Evangel of Robert Johnson
Told in four separate narratives and banned ever since its initial publication, Evangel of Robert Johnson spans across the Yazoo Delta of Mississippi during the Great Depression, weaving a story modeled after ancient poems in the epic tradition as biography for the Mythological Bluesman.
Part One reads as a film treatment with the sentence structure informed by Japanese Haiku, tracing the final seven years of Johnson’s life from the time he supposedly sold his soul to the devil for musical greatness to his life in saloons across the backcountry of the American South, to his only known recordings and his strange and untimely death.
Part Two is an Americanized adaptation of the four Gospels combined, with Robert Johnson serving as the child and father and spirit of mysterious and darkened creation risen from the ash and history of the American South, especially the Mississippi Delta, tracking down a part-historically-accurate and part-imagined bloodline for Johnson parallel to the bloodline of Christ.

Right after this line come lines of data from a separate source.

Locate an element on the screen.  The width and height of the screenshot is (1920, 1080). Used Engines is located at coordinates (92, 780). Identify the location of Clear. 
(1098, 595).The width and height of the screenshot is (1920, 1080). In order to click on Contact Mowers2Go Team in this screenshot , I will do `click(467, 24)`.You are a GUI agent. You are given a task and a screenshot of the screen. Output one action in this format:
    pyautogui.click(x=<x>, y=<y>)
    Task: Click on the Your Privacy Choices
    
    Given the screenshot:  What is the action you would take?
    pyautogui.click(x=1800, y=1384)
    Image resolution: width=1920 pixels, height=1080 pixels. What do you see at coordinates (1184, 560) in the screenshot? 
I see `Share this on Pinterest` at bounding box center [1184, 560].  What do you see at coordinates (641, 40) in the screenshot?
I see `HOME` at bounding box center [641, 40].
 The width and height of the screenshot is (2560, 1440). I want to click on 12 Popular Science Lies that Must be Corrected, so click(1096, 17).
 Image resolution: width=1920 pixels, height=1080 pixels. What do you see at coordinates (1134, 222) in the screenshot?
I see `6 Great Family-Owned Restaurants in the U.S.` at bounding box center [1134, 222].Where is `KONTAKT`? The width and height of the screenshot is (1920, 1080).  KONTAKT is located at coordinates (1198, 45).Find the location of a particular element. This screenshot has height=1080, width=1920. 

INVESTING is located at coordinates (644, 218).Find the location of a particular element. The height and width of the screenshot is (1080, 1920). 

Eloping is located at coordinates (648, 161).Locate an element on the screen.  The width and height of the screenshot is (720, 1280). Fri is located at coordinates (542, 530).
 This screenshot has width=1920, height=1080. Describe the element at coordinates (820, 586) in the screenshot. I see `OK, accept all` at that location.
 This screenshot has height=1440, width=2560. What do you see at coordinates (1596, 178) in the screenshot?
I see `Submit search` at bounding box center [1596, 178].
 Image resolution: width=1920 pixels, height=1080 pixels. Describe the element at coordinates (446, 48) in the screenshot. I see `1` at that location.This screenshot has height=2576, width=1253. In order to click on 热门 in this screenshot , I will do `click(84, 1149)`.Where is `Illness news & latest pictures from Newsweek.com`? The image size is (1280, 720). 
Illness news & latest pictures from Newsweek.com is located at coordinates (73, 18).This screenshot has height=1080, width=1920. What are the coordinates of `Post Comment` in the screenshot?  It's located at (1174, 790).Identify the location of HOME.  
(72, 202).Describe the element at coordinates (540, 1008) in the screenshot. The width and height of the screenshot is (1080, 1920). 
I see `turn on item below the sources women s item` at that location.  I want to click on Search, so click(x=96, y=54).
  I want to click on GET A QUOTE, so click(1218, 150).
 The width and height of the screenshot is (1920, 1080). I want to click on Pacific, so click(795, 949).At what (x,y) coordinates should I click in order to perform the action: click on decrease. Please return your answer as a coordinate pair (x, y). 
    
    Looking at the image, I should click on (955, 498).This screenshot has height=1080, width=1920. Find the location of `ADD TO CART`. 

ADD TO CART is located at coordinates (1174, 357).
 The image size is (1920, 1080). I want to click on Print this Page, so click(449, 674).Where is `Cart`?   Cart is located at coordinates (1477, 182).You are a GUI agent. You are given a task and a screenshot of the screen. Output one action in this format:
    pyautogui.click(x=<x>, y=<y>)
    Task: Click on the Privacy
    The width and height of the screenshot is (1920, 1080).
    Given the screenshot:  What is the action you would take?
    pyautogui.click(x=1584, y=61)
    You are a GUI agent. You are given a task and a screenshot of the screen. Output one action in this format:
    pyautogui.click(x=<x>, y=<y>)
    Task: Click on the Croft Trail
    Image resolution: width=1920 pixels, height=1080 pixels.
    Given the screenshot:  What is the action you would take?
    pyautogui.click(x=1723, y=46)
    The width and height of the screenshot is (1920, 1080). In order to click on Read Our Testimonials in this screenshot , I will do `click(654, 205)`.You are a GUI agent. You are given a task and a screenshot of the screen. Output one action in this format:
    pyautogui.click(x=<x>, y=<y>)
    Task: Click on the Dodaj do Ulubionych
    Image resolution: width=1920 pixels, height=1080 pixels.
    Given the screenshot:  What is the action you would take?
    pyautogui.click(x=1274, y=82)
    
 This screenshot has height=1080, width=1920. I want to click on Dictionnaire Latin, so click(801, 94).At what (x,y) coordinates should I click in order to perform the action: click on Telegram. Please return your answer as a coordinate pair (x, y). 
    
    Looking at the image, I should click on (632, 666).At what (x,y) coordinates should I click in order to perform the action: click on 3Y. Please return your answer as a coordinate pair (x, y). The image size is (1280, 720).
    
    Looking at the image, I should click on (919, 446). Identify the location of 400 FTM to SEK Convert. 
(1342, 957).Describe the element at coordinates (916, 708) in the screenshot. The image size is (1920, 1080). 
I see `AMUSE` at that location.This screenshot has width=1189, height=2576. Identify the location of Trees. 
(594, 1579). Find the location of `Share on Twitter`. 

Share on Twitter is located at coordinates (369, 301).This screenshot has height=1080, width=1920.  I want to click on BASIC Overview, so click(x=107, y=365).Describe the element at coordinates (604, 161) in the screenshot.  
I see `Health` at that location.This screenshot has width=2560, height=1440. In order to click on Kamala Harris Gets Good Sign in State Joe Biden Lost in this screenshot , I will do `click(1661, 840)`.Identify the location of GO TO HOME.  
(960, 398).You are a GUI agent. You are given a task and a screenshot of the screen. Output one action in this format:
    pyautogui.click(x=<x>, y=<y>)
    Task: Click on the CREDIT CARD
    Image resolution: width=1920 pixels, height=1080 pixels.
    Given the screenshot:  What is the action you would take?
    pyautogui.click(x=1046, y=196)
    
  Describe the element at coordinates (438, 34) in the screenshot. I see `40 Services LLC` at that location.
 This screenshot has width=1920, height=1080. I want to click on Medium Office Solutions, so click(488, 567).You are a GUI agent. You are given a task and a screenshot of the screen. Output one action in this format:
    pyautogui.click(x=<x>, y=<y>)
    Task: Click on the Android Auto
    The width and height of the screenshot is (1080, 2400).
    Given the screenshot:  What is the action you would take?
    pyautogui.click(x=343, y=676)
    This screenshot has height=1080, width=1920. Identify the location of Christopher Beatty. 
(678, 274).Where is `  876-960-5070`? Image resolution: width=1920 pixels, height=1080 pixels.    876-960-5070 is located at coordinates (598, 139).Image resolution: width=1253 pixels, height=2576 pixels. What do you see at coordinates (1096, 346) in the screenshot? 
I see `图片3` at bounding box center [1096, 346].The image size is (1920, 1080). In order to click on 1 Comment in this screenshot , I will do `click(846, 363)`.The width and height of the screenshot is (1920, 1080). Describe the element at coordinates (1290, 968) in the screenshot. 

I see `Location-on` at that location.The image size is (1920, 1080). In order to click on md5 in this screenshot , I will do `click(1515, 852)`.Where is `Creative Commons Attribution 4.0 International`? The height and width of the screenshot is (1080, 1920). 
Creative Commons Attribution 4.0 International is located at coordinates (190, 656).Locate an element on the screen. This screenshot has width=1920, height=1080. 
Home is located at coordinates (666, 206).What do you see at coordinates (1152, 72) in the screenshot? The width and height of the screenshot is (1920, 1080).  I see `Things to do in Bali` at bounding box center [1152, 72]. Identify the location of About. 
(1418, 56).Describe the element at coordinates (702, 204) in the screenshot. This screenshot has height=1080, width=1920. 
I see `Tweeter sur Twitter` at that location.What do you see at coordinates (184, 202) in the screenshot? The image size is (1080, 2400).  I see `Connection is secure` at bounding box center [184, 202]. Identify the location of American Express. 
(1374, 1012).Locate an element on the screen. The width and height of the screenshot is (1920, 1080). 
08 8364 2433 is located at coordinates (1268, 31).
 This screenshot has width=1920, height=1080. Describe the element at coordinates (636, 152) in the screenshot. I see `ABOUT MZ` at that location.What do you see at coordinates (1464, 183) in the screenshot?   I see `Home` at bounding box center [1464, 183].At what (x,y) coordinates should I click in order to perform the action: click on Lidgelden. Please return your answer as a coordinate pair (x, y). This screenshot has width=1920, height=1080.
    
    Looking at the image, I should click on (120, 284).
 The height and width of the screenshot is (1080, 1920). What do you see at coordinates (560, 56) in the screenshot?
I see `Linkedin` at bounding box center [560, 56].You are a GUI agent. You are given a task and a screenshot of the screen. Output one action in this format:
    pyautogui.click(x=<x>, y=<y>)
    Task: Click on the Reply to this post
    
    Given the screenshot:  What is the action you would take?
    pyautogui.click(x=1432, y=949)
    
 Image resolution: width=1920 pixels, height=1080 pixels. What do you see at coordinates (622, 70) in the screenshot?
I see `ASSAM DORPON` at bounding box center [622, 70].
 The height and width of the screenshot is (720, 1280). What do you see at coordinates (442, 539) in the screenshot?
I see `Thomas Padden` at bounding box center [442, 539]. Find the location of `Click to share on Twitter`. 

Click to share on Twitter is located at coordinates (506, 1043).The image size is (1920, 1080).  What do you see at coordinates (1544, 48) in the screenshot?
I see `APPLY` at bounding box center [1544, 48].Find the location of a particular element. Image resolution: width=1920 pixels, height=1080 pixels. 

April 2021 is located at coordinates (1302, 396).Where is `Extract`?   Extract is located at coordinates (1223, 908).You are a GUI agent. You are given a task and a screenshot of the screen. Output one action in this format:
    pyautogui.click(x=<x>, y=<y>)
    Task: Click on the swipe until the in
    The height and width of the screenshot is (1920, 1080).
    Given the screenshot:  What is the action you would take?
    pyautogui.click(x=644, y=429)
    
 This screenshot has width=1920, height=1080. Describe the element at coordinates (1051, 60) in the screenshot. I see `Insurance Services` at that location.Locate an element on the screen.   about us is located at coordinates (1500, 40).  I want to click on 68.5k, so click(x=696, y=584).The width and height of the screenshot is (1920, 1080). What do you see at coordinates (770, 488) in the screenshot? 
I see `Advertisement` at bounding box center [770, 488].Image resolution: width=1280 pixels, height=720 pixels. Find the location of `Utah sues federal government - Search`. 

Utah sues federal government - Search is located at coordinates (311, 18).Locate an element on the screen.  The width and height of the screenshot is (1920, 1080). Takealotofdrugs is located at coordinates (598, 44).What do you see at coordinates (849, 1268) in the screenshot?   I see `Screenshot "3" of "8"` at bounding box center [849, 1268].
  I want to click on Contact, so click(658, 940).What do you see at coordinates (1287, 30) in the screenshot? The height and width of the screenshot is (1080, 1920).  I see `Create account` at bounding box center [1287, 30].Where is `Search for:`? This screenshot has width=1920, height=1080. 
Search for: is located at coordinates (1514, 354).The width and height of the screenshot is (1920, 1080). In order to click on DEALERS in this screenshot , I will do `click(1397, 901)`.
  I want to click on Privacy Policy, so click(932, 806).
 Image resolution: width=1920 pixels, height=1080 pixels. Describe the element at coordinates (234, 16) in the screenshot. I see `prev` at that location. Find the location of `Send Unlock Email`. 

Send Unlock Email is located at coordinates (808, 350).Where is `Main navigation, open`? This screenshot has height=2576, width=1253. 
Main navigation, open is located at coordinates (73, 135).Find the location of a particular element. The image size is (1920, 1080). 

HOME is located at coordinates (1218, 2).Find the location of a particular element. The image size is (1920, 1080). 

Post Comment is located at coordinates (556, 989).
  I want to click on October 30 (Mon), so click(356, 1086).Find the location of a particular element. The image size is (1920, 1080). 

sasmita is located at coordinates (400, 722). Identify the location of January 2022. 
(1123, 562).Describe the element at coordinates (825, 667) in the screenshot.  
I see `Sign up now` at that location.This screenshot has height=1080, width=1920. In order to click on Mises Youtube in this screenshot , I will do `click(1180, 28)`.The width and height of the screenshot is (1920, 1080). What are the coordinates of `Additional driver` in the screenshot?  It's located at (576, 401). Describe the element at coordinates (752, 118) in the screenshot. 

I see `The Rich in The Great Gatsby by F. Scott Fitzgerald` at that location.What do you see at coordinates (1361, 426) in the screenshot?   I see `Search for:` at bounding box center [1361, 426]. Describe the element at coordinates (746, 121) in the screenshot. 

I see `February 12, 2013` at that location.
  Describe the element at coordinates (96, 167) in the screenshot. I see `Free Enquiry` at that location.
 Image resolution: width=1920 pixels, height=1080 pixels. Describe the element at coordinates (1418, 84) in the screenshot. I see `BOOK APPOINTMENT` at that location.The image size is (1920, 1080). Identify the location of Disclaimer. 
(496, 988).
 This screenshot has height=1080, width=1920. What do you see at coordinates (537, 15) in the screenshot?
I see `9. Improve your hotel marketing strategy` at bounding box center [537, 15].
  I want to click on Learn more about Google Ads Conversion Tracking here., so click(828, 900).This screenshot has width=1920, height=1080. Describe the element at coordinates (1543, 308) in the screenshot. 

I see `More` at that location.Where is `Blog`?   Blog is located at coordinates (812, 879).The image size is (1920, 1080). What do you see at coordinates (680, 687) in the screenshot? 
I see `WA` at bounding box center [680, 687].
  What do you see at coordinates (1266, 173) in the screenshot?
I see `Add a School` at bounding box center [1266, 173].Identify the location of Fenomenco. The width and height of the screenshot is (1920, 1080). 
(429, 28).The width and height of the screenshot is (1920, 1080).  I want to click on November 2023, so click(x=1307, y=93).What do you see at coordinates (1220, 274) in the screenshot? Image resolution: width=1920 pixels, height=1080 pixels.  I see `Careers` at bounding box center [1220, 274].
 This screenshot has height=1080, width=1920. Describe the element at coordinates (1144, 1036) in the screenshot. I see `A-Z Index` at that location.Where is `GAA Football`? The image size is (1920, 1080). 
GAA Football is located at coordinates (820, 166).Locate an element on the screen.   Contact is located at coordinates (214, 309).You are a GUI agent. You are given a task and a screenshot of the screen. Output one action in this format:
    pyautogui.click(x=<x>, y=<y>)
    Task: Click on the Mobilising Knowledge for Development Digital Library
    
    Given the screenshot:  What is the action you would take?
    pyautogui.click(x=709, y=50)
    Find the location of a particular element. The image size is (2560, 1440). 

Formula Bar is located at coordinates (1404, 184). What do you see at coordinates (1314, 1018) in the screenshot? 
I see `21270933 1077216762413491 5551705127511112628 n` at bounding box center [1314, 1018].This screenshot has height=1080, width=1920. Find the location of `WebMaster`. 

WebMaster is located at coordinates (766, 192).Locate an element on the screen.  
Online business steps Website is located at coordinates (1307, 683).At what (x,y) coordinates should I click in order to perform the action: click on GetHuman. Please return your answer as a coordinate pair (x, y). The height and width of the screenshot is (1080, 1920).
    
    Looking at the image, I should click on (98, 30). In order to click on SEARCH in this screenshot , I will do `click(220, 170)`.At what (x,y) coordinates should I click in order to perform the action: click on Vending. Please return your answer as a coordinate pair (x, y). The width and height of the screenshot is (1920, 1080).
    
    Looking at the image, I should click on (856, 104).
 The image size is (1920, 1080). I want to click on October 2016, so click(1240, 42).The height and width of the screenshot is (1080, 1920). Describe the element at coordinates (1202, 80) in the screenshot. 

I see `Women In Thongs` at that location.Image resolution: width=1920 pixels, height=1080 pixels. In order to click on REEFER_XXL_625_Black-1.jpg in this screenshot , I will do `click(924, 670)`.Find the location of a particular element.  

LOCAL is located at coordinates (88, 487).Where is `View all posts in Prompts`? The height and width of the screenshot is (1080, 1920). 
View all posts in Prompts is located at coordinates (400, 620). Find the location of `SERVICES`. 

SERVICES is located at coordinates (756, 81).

Told by an unknown character who would have been a very close friend of Johnson, the perspective of Part Three adapts John Milton’s Satan as a folksy and charming Southern snake-oil man.
And the final section of the novel is itself strictly based upon Johnson’s own music and lyrics, reading as an opera of prose or modern-day epic music video, following a circus of freaks, called Mystics Medicine Show, bound for New Orleans, rendering myth and fact, history and invention, fiction and truth, Hell and earth--the blues of Robert Johnson as a gateway unto realms beyond this world.